#### Exercise aim
A verbatim reproduction of the lines below, from the line containing "How to Get TikTok" through the line containing "Web (13, 489)", both ends included, is the whole required output.

Saved entries:
::::

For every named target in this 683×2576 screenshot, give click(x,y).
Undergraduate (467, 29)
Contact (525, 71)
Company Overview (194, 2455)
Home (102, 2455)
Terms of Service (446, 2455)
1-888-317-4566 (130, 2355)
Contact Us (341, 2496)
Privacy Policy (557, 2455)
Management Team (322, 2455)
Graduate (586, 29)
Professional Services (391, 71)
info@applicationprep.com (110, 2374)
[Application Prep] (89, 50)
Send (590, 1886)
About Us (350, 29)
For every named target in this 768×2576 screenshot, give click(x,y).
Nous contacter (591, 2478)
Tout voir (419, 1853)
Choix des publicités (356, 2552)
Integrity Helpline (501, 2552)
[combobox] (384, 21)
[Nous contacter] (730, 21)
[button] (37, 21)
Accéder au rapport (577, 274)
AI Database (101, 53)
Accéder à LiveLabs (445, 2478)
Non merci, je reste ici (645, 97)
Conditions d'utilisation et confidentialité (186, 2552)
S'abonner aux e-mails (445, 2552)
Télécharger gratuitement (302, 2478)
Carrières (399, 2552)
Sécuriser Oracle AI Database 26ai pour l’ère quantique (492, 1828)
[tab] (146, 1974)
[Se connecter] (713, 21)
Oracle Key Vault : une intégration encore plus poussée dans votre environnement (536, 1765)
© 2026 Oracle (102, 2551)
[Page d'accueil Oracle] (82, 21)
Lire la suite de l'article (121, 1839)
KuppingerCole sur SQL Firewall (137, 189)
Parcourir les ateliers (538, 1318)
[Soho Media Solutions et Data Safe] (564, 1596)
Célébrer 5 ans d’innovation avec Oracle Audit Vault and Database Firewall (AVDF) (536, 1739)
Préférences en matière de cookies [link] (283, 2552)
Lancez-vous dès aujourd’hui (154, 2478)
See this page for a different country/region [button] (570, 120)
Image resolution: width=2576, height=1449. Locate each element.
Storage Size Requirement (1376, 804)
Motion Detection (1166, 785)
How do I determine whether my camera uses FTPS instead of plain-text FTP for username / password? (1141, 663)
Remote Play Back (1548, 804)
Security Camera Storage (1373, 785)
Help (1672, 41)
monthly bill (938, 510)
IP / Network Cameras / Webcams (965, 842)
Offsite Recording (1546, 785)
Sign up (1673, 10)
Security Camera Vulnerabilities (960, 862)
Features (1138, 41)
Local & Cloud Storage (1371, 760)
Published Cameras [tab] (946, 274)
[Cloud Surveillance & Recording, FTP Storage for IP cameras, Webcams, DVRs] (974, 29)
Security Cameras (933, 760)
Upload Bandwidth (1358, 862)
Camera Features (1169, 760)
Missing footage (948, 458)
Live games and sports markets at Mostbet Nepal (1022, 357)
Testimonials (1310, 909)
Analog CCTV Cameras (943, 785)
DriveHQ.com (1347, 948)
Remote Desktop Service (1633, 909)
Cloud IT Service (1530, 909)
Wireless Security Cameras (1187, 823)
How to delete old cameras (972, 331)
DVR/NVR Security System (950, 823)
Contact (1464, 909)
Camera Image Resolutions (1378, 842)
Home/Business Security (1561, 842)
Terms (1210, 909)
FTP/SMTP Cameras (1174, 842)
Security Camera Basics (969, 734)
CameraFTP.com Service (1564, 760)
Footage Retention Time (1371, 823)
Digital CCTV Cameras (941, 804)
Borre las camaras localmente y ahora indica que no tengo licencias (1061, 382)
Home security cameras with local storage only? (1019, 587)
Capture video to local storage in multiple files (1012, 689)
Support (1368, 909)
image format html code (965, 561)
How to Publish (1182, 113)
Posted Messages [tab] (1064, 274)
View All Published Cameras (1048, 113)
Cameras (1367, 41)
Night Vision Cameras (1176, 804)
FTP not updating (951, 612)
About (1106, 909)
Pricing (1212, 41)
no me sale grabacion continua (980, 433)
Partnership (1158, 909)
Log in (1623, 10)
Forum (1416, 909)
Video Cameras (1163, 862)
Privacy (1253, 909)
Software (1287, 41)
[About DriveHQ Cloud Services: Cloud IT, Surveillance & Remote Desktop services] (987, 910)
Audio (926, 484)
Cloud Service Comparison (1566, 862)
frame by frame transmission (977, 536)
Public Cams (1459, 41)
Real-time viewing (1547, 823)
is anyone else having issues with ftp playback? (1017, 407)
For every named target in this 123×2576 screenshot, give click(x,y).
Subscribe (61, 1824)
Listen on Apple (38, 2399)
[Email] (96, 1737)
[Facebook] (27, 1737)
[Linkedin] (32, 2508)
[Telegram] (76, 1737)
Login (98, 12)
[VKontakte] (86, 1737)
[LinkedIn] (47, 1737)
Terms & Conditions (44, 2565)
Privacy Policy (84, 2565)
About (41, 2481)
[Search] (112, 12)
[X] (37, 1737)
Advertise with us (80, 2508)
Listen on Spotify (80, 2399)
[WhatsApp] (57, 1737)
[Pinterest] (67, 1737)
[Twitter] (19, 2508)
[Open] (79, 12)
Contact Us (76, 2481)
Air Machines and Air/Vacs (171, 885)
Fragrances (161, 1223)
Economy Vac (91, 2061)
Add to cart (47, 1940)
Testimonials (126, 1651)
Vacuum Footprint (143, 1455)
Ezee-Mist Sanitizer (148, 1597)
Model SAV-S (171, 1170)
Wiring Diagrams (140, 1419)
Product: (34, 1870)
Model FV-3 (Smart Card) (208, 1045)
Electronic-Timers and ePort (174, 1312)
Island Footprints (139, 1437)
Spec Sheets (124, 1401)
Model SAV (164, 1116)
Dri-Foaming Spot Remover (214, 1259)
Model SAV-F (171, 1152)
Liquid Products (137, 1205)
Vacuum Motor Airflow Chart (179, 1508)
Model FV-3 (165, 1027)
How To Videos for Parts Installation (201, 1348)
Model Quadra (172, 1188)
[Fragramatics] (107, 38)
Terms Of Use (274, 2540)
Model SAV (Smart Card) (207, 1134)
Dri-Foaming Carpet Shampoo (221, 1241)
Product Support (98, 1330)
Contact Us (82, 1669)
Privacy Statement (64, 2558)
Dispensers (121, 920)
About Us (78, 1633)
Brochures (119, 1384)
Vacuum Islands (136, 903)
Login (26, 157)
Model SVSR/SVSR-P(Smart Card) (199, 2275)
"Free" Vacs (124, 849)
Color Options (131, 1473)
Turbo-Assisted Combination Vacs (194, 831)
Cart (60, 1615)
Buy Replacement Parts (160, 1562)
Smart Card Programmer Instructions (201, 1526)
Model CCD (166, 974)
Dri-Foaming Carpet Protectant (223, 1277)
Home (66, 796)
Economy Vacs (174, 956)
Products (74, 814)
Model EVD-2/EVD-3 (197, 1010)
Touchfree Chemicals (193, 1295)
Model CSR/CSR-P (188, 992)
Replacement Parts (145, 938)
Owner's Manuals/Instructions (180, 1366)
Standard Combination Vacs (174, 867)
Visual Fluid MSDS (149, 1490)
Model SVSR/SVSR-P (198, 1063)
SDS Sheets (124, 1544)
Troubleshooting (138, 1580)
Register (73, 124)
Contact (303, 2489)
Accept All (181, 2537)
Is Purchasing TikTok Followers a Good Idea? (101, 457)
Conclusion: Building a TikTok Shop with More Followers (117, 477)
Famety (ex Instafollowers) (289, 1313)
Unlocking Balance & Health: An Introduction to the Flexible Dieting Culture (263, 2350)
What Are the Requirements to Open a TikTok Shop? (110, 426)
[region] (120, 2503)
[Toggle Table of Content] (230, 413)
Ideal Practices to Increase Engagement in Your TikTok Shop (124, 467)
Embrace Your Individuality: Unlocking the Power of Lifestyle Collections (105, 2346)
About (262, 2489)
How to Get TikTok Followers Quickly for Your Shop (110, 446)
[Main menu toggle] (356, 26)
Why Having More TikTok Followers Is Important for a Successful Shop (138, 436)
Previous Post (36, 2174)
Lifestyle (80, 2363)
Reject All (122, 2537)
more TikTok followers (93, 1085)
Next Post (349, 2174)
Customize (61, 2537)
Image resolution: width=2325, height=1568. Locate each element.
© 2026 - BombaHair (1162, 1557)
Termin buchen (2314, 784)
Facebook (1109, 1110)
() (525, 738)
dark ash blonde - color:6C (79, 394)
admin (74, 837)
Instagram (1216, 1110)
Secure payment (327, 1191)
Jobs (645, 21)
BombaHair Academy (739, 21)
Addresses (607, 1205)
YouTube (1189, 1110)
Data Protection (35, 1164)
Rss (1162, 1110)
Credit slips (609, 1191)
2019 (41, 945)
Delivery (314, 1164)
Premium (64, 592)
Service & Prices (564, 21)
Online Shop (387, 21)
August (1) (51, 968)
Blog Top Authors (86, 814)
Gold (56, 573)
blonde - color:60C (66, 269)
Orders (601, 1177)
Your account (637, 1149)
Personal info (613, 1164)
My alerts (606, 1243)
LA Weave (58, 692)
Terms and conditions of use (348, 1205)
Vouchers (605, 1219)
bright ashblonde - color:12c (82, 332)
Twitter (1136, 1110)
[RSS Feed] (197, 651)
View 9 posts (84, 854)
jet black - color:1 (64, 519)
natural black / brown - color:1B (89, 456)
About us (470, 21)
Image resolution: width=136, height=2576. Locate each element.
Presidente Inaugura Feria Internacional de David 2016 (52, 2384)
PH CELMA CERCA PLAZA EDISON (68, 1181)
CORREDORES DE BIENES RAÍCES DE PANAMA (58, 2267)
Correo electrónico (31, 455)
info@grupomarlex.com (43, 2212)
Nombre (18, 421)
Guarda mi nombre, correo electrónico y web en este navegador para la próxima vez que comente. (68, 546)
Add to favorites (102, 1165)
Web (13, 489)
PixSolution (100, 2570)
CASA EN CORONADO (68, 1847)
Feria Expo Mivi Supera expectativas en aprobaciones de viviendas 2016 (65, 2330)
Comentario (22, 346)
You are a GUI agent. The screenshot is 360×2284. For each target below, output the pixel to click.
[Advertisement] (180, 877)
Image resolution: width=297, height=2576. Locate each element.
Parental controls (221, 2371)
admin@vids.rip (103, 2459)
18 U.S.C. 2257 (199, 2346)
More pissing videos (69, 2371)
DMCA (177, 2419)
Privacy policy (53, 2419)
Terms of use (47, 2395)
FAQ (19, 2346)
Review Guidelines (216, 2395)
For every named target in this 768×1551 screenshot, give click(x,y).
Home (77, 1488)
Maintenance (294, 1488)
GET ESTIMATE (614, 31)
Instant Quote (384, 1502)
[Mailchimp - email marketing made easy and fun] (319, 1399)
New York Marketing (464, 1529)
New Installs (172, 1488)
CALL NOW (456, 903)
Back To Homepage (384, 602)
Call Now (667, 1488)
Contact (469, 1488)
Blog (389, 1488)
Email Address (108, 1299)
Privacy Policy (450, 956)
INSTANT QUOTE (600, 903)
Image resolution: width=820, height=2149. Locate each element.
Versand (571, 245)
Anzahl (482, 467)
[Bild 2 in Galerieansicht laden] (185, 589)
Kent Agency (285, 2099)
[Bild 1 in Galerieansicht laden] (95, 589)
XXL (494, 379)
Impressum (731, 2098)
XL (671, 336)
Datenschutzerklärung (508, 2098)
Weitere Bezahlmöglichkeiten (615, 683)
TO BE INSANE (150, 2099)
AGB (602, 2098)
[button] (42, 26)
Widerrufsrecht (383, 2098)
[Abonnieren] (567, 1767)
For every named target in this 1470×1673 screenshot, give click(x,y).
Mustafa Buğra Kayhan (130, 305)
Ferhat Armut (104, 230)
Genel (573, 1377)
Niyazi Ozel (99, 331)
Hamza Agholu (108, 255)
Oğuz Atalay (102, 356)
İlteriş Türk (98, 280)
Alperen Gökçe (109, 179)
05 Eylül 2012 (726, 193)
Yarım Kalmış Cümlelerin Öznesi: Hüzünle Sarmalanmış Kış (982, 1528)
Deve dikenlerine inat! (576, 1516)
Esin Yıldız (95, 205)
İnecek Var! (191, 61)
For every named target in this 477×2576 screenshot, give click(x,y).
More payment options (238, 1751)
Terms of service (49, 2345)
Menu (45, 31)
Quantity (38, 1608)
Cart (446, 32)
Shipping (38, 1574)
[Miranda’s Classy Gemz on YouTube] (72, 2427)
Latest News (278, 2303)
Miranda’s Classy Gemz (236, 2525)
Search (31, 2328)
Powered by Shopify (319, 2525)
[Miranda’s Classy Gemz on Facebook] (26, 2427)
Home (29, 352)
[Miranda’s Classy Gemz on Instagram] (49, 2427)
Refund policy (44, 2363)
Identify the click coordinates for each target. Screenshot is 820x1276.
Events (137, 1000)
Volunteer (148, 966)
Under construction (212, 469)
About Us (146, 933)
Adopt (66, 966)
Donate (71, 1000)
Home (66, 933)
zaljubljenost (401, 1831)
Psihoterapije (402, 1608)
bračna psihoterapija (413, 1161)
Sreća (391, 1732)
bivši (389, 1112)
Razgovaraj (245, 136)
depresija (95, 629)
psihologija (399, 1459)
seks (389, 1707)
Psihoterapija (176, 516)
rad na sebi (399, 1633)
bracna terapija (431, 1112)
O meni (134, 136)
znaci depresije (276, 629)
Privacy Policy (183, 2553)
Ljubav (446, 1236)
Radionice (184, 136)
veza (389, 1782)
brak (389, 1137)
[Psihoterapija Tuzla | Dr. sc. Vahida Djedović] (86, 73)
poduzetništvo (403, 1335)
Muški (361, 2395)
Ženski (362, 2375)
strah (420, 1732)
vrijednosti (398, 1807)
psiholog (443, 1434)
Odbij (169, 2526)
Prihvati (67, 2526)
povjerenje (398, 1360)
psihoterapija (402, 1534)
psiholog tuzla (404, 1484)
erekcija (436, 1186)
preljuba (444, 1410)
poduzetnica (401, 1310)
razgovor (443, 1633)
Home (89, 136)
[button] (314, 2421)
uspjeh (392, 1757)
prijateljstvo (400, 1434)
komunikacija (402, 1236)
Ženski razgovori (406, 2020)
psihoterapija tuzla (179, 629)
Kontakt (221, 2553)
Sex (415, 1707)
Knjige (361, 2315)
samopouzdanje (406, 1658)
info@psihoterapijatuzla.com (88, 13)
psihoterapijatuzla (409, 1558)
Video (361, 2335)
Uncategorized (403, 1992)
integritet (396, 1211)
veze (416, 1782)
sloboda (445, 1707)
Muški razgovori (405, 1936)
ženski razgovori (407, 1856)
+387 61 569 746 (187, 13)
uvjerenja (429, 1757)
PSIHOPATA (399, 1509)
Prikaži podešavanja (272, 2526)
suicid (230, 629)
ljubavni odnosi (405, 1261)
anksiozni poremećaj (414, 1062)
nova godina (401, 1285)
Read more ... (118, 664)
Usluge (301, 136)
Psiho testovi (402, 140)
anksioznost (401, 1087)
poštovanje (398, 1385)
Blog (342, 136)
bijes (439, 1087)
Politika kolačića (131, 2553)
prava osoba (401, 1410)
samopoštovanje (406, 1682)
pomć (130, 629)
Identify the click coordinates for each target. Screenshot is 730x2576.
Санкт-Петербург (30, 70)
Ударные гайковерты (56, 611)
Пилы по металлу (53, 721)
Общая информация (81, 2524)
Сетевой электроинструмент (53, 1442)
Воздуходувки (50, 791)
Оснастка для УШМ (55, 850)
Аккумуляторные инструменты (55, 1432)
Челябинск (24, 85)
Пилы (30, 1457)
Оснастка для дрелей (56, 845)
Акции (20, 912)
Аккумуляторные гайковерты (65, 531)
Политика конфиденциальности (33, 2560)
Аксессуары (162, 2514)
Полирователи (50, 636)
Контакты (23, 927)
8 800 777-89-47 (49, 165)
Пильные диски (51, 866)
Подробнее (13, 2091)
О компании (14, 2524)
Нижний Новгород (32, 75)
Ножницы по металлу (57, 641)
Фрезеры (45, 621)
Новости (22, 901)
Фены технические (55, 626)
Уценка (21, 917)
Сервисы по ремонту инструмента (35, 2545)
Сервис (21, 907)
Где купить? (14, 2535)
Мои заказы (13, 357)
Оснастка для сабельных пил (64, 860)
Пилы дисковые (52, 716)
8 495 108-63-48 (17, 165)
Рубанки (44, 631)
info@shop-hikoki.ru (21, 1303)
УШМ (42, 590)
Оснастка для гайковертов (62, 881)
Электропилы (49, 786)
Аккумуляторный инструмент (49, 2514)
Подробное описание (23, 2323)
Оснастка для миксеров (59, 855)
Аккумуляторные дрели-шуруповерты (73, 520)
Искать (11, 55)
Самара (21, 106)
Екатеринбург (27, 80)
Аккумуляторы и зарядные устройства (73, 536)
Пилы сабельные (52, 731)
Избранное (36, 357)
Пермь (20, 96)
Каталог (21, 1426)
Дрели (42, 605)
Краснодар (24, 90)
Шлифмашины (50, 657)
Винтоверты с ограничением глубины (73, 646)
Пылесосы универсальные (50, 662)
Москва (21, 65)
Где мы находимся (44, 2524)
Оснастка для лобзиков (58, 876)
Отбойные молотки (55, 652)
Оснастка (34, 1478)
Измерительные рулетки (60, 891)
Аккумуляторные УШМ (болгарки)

::::

#### Answer to this exercise
How to Get TikTok Followers Quickly for Your Shop (110, 446)
[Main menu toggle] (356, 26)
Why Having More TikTok Followers Is Important for a Successful Shop (138, 436)
Previous Post (36, 2174)
Lifestyle (80, 2363)
Reject All (122, 2537)
more TikTok followers (93, 1085)
Next Post (349, 2174)
Customize (61, 2537)
Image resolution: width=2325, height=1568. Locate each element.
© 2026 - BombaHair (1162, 1557)
Termin buchen (2314, 784)
Facebook (1109, 1110)
() (525, 738)
dark ash blonde - color:6C (79, 394)
admin (74, 837)
Instagram (1216, 1110)
Secure payment (327, 1191)
Jobs (645, 21)
BombaHair Academy (739, 21)
Addresses (607, 1205)
YouTube (1189, 1110)
Data Protection (35, 1164)
Rss (1162, 1110)
Credit slips (609, 1191)
2019 (41, 945)
Delivery (314, 1164)
Premium (64, 592)
Service & Prices (564, 21)
Online Shop (387, 21)
August (1) (51, 968)
Blog Top Authors (86, 814)
Gold (56, 573)
blonde - color:60C (66, 269)
Orders (601, 1177)
Your account (637, 1149)
Personal info (613, 1164)
My alerts (606, 1243)
LA Weave (58, 692)
Terms and conditions of use (348, 1205)
Vouchers (605, 1219)
bright ashblonde - color:12c (82, 332)
Twitter (1136, 1110)
[RSS Feed] (197, 651)
View 9 posts (84, 854)
jet black - color:1 (64, 519)
natural black / brown - color:1B (89, 456)
About us (470, 21)
Image resolution: width=136, height=2576. Locate each element.
Presidente Inaugura Feria Internacional de David 2016 (52, 2384)
PH CELMA CERCA PLAZA EDISON (68, 1181)
CORREDORES DE BIENES RAÍCES DE PANAMA (58, 2267)
Correo electrónico (31, 455)
info@grupomarlex.com (43, 2212)
Nombre (18, 421)
Guarda mi nombre, correo electrónico y web en este navegador para la próxima vez que comente. (68, 546)
Add to favorites (102, 1165)
Web (13, 489)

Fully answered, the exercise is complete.